This is an algorithm to solve the MST problem. It uses the union-find data structure to help it identify cycles.

Pseudocode

Kruskal's(G,w):
	Input: undirected graph G=(V,E) with weights w(e).
	Output: MST edges X
1. Sort E by weights, smallest to largest
2. Set X to be empty
3. For e = (v,w) in E (ordered)
	1. If X U e does't have a cycle then X = X U e.
4. Output X

Run time

For step 1, we use merge sort so this takes $O(\vert E \vert \log(\vert E \vert))$ time. Though as $\vert E \vert \leq \vert V \vert^2$, we can think of this as $O(\vert E \vert \log(\vert V \vert))$.

Step 3, has $\vert E \vert$ steps in each one we run two operations in the union-find data structure both of which take $\log(\vert V \vert)$ time. So this is $O(\vert E \vert \log(\vert V \vert))$.

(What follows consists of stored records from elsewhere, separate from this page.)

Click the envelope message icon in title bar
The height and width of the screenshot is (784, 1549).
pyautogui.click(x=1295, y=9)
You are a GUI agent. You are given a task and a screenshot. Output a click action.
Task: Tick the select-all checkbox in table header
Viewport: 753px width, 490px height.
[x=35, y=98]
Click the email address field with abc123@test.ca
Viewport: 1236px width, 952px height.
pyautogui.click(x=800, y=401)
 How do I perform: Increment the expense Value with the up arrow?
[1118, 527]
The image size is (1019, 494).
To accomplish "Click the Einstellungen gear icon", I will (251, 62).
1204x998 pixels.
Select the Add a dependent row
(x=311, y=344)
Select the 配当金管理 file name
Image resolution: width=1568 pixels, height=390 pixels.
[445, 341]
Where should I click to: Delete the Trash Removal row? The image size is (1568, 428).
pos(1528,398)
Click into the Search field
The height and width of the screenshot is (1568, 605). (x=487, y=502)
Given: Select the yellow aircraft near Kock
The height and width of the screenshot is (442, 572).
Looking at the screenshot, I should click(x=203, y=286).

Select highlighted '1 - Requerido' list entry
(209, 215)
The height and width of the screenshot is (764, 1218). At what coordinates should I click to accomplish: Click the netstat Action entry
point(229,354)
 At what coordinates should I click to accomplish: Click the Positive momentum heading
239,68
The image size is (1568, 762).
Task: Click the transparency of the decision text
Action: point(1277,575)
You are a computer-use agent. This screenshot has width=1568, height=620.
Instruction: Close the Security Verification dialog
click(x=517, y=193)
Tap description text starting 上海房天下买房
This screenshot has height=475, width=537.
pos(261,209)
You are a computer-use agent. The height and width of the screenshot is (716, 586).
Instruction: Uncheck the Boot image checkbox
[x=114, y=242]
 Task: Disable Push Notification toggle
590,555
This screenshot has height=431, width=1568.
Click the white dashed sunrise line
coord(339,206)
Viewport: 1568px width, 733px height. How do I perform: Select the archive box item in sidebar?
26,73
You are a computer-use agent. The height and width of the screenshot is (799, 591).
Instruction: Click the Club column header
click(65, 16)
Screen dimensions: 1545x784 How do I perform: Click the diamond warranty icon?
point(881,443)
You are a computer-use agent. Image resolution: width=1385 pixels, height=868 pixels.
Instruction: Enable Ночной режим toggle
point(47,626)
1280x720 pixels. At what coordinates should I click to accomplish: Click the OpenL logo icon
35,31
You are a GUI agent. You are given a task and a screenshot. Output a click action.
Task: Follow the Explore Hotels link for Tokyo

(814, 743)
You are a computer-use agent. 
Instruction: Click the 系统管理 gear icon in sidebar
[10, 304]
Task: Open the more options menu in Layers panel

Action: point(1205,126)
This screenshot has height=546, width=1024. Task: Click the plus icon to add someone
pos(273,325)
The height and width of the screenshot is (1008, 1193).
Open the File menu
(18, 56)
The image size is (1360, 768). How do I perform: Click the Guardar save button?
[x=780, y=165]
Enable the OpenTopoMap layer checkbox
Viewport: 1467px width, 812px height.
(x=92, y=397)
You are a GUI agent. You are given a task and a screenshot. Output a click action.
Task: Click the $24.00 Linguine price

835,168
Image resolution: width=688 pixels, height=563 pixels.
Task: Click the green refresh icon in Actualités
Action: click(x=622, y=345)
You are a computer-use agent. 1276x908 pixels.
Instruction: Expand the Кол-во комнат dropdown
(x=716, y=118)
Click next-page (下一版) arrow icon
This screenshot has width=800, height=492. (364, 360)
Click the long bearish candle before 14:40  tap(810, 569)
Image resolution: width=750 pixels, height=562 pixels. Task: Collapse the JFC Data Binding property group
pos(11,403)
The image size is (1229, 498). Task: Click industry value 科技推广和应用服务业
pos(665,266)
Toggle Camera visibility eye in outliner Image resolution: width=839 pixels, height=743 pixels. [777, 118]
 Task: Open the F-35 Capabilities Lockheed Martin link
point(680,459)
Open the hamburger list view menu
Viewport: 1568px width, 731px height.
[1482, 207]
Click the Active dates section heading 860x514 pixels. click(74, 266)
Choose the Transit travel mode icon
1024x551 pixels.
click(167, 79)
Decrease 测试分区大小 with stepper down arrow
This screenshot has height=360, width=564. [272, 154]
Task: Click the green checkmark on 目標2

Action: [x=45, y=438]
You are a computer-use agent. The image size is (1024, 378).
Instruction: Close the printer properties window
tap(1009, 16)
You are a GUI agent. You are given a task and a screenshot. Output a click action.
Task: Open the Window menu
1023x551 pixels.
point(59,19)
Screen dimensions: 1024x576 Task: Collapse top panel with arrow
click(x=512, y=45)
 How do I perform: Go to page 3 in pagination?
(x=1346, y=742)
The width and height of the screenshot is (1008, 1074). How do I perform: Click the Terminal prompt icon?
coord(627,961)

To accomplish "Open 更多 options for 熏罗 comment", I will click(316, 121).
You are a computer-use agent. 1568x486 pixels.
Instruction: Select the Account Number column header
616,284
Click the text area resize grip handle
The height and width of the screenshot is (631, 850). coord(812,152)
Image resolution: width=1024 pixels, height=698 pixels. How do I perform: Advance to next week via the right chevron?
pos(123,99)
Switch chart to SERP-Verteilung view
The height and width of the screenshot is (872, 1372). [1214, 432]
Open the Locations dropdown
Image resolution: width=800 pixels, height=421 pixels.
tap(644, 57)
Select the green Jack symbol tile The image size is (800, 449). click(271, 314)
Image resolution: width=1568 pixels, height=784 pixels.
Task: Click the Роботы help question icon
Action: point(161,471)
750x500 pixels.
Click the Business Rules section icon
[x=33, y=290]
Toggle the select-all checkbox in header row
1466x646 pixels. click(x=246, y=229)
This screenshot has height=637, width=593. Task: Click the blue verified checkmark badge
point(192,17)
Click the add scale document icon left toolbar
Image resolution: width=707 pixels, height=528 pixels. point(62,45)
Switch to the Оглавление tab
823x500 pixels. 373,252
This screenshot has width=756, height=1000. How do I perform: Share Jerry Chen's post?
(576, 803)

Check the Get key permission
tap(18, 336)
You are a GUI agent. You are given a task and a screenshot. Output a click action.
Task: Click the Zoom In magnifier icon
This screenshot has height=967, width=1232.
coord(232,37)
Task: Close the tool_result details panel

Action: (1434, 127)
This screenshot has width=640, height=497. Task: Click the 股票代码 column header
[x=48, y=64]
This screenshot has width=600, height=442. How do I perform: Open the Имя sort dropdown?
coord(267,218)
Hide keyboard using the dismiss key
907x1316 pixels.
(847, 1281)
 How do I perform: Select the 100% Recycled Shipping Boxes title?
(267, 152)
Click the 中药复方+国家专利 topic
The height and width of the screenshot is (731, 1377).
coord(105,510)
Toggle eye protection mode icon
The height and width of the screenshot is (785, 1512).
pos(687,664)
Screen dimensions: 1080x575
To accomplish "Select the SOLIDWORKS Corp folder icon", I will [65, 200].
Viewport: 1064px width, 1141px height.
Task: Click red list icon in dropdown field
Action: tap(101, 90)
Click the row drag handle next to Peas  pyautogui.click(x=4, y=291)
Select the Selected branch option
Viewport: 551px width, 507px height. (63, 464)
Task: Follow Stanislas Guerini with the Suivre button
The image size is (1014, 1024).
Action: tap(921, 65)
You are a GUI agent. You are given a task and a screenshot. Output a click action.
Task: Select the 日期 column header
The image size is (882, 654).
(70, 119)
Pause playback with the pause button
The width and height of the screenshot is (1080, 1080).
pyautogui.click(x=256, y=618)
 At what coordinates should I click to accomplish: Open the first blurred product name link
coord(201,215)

So in total this takes $O(\vert E \vert \log(\vert V \vert))$.

Correctness

We prove by induction on the size of $X$ that this must be a subset of some MST.

Base case

$X = \emptyset$.

Note there must be an MST $T$ and $\emptyset \subset T$. Therefore $X \subset T$ and we have shown it true for the base case.

Induction case

Suppose $X \subset T$ for some MST $T$.

Suppose we want to add some edge $e = (u,v)$. Let $S \subset V$ be the connected component of $X$ containing $u$. Note $v \in \overline{S} := V \backslash S$ as $X \cup \{e\}$ contains no cycles.

This forms cut $V = S \cup \overline{S}$ with $e \in cut(S, \overline{S})$. $e$ is of minimum weight otherwise we would have added that edge already.

Therefore by the cut property $X \cup \{e\}$ is contained in some MST $T^{\ast}$.

This proves the induction case and we have that $X$ is always a subset of some MST.

Conclusion

As the algorithm considers adding every edge and adds it if and only if it doesn’t add cycle the output is a spanning tree. This is also minimal as $X$ is always a subset of an MST giving the algorithm is correct.